Oda Y, Irie S, Inagaki M, Fukumoto M, Ueda I, Ohmoto E, Fujimoto S, Endo Y, Watanabe S, Lai M, Takahashi I, Kimura I, Ishii H, Sezaki T
Gan To Kagaku Ryoho. 1983 May;10(5):1313-9.
Sixteen patients with hematologic neoplasms were treated with Human Lymphoblastoid Interferon (HL-BI) derived from Namalwa cell line. They were 6 multiple myeloma, 8 acute leukemia and 2 malignant lymphoma patients. All patients were previously treated with anticancer agents except one case with multiple myeloma. HLBI, 3.0 X 10(6) IU/day, was daily administered by intramuscular injection at least for 4 weeks. Three of 6 multiple myeloma responded to HLBI with a decrease of more than 25% in serum myeloma protein level. A case with pleural effusion due to massive infiltration of myeloma cells treated with intrathoratic administration of HLBI, in whom complete disappearance of pleural effusion was recognized. On the other hand, no patients with acute leukemia and malignant lymphoma responded except one case with acute lymphocytic leukemia, in which bone marrow lymphoblasts decreased transiently. Fever episodes, 13 of 16 cases, were more frequently seen but were manageable. Transient leukocytopenia and thrombocytopenia were also observed in 4 and 7 of 8 cases, respectively. No anaphylactoid reaction was seen. Thus, HLBI was expected useful in the clinical management of multiple myeloma.

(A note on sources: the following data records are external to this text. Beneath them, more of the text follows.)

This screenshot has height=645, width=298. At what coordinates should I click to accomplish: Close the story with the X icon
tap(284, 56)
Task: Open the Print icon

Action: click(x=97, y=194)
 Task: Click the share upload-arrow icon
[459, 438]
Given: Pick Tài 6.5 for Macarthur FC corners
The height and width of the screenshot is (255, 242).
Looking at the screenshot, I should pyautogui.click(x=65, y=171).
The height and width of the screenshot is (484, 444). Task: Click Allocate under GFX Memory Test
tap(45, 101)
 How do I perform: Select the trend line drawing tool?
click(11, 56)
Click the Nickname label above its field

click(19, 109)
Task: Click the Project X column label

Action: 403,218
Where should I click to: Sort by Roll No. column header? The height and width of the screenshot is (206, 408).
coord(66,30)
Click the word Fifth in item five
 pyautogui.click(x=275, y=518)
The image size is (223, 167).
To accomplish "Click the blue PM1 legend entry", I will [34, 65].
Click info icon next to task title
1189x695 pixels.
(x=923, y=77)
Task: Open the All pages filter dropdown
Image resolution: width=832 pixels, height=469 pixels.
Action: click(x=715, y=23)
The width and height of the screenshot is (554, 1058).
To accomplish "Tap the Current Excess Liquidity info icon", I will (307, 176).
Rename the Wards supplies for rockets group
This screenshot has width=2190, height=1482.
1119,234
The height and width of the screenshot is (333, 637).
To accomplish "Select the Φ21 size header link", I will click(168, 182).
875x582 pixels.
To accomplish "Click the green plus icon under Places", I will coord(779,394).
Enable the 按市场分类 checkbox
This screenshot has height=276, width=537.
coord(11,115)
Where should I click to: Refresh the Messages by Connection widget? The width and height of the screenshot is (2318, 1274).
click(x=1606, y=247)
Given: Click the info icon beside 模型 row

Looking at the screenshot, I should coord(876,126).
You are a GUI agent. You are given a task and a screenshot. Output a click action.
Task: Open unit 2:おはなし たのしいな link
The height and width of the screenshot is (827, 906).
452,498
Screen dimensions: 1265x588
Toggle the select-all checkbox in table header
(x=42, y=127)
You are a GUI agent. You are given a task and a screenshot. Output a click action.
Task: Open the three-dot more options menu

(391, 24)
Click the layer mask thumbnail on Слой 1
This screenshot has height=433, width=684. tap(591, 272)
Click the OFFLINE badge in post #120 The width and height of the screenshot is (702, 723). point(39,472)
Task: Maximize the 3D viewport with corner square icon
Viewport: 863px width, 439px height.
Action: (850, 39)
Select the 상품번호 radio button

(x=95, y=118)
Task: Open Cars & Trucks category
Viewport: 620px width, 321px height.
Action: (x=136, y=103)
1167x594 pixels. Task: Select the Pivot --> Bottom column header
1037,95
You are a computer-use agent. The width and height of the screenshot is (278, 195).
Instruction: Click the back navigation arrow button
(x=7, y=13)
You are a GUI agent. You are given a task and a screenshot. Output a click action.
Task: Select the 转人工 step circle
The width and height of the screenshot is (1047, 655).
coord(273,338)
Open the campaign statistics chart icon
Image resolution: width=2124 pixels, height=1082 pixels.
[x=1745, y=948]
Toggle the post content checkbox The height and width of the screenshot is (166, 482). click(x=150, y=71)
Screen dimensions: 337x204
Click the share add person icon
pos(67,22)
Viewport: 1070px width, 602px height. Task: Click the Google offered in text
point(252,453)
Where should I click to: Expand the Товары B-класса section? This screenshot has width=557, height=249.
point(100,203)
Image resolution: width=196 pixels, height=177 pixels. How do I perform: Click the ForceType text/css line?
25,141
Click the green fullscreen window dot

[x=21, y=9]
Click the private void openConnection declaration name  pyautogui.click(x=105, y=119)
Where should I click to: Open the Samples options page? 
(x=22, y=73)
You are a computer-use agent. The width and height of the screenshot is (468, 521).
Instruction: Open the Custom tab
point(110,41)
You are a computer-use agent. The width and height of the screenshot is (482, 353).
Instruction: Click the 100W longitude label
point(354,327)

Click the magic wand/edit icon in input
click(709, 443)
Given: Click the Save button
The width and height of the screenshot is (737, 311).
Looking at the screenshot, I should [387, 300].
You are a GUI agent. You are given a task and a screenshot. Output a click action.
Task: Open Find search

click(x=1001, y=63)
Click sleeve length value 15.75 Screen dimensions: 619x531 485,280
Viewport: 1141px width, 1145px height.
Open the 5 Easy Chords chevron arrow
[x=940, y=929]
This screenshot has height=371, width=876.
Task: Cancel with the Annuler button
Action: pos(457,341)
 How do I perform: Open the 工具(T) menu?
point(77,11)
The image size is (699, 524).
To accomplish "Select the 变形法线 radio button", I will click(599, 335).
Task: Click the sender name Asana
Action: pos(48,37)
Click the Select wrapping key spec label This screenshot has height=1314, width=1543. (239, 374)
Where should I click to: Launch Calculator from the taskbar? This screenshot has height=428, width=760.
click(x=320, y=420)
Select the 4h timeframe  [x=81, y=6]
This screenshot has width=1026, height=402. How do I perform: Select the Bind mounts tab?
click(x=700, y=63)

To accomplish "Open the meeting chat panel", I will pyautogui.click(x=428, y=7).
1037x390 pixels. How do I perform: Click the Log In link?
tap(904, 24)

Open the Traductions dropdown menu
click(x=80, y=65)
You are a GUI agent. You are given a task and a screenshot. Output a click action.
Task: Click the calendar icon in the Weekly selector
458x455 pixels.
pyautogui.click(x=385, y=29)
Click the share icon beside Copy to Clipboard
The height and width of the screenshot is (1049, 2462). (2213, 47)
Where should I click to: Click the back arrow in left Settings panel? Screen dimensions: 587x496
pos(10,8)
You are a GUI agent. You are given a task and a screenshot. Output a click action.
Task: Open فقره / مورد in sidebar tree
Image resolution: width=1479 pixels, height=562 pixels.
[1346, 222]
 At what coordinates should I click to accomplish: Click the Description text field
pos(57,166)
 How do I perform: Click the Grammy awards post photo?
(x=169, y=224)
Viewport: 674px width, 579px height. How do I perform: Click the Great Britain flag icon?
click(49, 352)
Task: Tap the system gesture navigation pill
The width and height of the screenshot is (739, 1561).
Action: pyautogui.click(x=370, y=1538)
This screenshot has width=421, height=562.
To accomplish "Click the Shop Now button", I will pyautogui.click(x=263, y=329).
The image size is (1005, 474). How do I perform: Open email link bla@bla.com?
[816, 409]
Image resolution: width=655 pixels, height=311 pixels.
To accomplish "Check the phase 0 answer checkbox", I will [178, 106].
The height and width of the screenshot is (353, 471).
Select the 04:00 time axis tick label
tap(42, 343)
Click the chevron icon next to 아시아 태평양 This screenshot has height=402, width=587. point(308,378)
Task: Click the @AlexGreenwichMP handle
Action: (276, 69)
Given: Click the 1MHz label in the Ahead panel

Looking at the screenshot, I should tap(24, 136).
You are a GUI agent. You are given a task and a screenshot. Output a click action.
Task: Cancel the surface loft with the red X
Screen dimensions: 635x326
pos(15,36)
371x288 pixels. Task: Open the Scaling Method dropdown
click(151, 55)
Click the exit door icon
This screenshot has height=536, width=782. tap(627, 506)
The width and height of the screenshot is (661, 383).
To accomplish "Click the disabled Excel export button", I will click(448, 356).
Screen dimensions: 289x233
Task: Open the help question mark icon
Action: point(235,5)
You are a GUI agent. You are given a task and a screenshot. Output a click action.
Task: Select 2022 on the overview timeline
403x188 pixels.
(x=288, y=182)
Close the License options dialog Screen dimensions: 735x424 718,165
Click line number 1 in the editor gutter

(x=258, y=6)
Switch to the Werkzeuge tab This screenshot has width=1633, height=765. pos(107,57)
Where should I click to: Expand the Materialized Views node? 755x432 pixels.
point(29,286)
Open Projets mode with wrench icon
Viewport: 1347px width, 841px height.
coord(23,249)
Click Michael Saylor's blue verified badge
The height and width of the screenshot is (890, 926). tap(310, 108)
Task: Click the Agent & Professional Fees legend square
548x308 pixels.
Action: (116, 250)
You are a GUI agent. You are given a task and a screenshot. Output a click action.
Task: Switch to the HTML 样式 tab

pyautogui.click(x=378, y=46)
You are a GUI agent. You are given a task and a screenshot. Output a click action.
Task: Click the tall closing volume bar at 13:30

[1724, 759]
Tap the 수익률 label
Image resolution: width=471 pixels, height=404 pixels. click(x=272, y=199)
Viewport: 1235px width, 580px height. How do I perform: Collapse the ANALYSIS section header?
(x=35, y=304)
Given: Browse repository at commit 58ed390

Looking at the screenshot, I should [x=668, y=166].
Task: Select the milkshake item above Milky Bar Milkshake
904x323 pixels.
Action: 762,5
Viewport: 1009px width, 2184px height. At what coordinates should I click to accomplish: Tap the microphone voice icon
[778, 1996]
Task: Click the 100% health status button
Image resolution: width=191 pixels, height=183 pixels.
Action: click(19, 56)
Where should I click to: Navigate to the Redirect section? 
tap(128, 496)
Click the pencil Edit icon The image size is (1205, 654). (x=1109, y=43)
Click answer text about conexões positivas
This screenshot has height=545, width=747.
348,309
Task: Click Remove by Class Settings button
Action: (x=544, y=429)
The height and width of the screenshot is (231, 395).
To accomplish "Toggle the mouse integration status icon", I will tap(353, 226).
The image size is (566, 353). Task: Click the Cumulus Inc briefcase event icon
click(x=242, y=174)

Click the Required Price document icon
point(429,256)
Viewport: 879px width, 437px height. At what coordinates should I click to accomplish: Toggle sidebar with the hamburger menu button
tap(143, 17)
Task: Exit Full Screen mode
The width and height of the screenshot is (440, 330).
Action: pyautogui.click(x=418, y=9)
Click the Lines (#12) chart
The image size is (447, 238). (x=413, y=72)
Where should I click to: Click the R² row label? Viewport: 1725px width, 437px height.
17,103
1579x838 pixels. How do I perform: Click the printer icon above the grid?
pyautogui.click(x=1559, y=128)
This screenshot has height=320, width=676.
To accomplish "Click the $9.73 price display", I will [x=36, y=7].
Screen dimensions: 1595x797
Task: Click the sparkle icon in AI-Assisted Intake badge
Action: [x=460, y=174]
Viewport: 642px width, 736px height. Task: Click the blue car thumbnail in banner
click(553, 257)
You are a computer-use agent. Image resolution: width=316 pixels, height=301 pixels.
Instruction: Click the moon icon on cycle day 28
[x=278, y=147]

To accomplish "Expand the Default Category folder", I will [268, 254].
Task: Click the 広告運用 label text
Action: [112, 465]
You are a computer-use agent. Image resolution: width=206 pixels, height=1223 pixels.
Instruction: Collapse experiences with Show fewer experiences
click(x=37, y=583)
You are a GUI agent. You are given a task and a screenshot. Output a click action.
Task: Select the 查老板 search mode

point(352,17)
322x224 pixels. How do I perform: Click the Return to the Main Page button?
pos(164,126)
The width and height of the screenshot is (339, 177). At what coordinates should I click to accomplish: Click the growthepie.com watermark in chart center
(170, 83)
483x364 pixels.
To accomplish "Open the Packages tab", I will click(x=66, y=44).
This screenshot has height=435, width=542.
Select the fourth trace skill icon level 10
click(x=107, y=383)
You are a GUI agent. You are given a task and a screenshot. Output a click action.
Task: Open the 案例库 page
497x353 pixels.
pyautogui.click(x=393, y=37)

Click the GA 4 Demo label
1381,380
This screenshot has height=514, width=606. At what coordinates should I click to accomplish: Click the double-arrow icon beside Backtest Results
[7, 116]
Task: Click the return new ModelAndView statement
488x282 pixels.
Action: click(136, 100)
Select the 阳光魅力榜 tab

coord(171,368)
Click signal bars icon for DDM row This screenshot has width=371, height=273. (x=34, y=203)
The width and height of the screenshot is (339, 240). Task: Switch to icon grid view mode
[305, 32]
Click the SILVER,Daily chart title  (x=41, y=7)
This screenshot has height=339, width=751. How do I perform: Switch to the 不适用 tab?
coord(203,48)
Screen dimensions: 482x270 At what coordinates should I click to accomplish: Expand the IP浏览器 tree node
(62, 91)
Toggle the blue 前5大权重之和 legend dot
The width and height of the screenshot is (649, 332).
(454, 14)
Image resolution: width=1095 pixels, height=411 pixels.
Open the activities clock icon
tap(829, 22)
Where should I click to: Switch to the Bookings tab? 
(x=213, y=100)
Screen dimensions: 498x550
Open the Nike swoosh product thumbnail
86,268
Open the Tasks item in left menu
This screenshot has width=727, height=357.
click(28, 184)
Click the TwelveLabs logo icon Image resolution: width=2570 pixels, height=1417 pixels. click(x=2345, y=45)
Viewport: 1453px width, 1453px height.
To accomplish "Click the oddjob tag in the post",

16例血液系统肿瘤患者接受了源自Namalwa细胞系的人淋巴母细胞干扰素(HL-BI)治疗。其中6例为多发性骨髓瘤患者,8例为急性白血病患者,2例为恶性淋巴瘤患者。除1例多发性骨髓瘤患者外,所有患者此前均接受过抗癌药物治疗。HLBI的剂量为3.0×10(6)IU/天,通过肌肉注射每日给药,至少持续4周。6例多发性骨髓瘤患者中有3例对HLBI有反应,血清骨髓瘤蛋白水平下降超过25%。1例因骨髓瘤细胞大量浸润导致胸腔积液的患者接受了胸腔内注射HLBI治疗,胸腔积液完全消失。另一方面,除1例急性淋巴细胞白血病患者骨髓淋巴母细胞短暂减少外,急性白血病和恶性淋巴瘤患者均无反应。16例患者中有13例出现发热,较为常见但可控制。8例患者中分别有4例和7例出现短暂性白细胞减少和血小板减少。未观察到类过敏反应。因此,HLBI有望在多发性骨髓瘤的临床治疗中发挥作用。